Evox Therapeutics has raised £35.5 million ($45.4 million) to support its pipeline of exosome-based drugs. The series B, which attracted the support of GV, sets Evox up to take rare disease candidates into the clinic.

Oxford, U.K.-based Evox is focused on engineering naturally occurring, nano-sized vesicles to get drugs to currently inaccessible targets. These vesicles, known as exosomes, transfer molecules between cells. By hijacking the mechanism, Evox thinks it can get proteins and nucleic acids to otherwise inaccessible targets, such as those across the blood-brain barrier.

Evox has worked away at the idea using £10 million in series A funding since 2016, landing deals with Boehringer Ingelheim and an unidentified top 10 pharma company along the way. The work has taken Evox toward the clinic and therefore driven up its financial requirements. 

To meet its rising financial needs, Evox has put together a £35.5 million series B round led by Redmile Group. GV, the venture capital shop formerly known as Google Ventures, contributed £10 million to the round, according to The Times. Cowen Healthcare Investments made a “significant” contribution, too, while Panacea Healthcare Venture, Borealis Ventures and existing backers Oxford Sciences Innovation and Oxford University chipped in smaller amounts.

The syndicate has equipped Evox to move several rare disease drugs into the clinic.
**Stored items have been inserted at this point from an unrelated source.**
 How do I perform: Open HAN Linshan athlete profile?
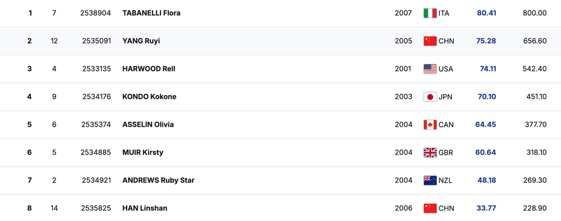145,208
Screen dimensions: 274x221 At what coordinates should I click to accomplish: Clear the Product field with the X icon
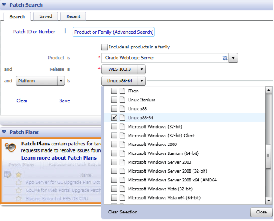tap(225, 58)
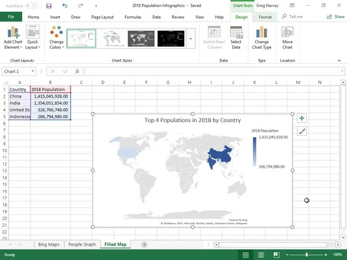Viewport: 347px width, 260px height.
Task: Click the Add Chart Element icon
Action: (x=13, y=32)
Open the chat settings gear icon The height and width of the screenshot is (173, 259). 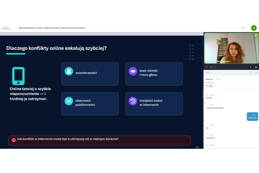click(256, 73)

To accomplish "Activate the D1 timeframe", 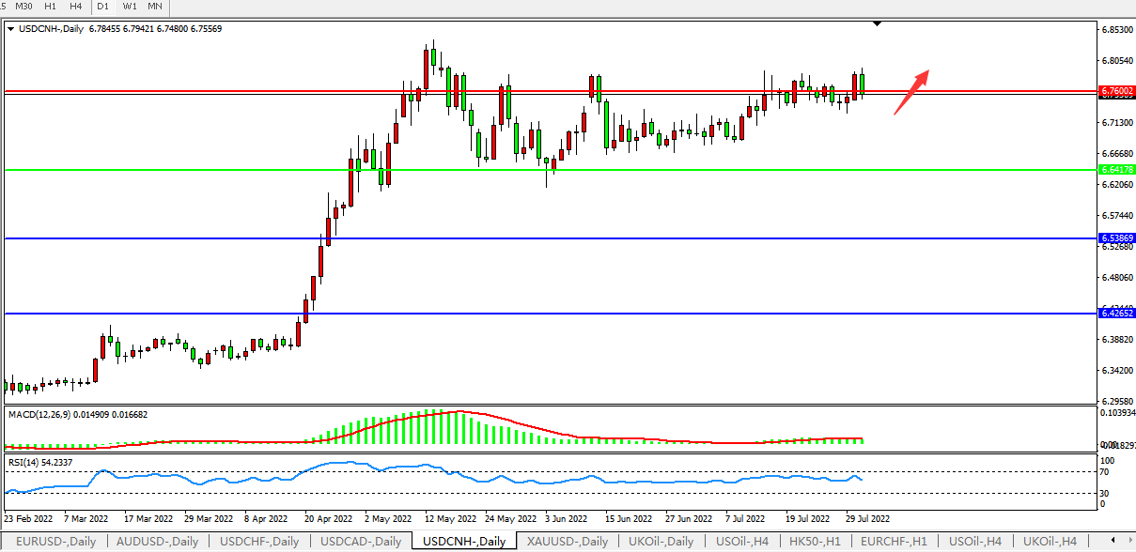I will (x=103, y=7).
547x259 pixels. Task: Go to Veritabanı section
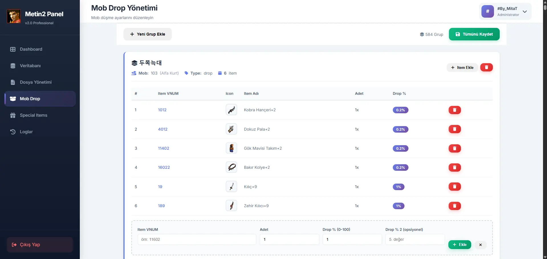(30, 66)
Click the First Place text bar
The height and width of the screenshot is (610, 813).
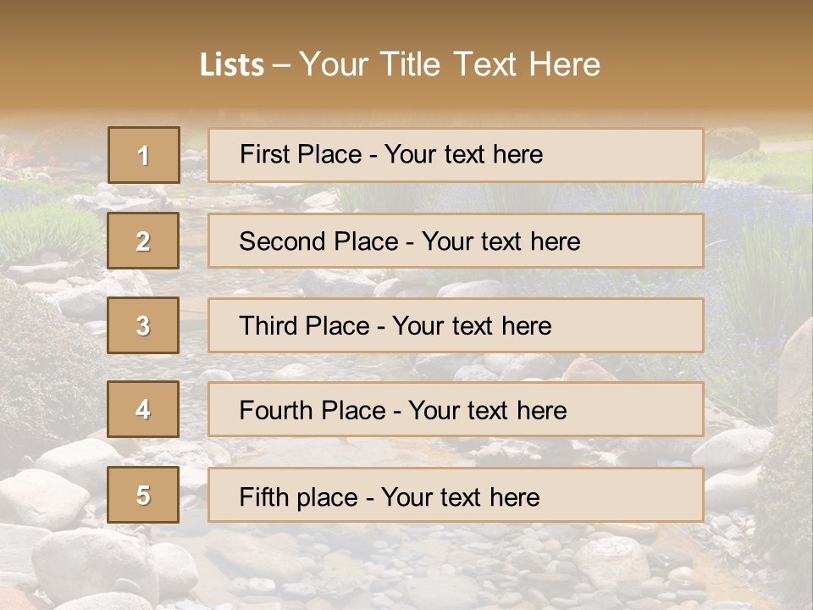[x=456, y=155]
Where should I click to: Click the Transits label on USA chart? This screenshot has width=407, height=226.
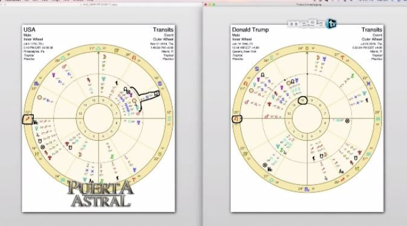tap(163, 30)
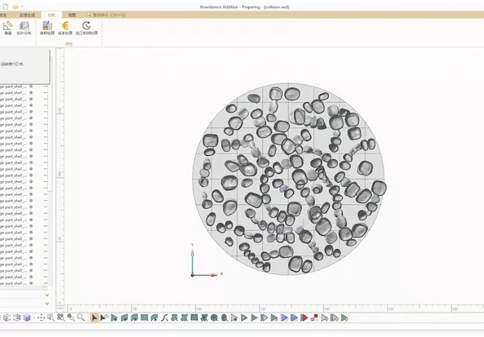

Having reached candidate optimization, a protein replacement exosome designed to treat Niemann-Pick disease type C could be the first Evox program to reach phase 1.

Further back, Evox is working on mRNA exosomes to treat rare metabolic disorders and protein exosomes that address lysosomal storage diseases.

Evox’s series B is the latest validation of the potential of its platform. The startup emerged in 2016 with science advanced at Oxford University and Karolinska Institute, before going on to name former Moderna and Ablynx CSO Tony de Fougerolles as its CEO.

De Fougerolles joined Evox to oversee the development of technology that could spawn a new class of biotherapeutics. The series B will support work to take Evox toward that lofty goal.

“We are excited by the inherent transformational potential of our exosome technology, which significantly improves and enables the delivery of a wide range of therapeutic molecules, including antibodies, proteins, nucleic acids and small molecules. This additional funding will enable us to advance our pipeline of novel exosome-based therapeutics towards the clinic and allow continued expansion of our world-leading exosome platform,” de Fougerolles said in a statement.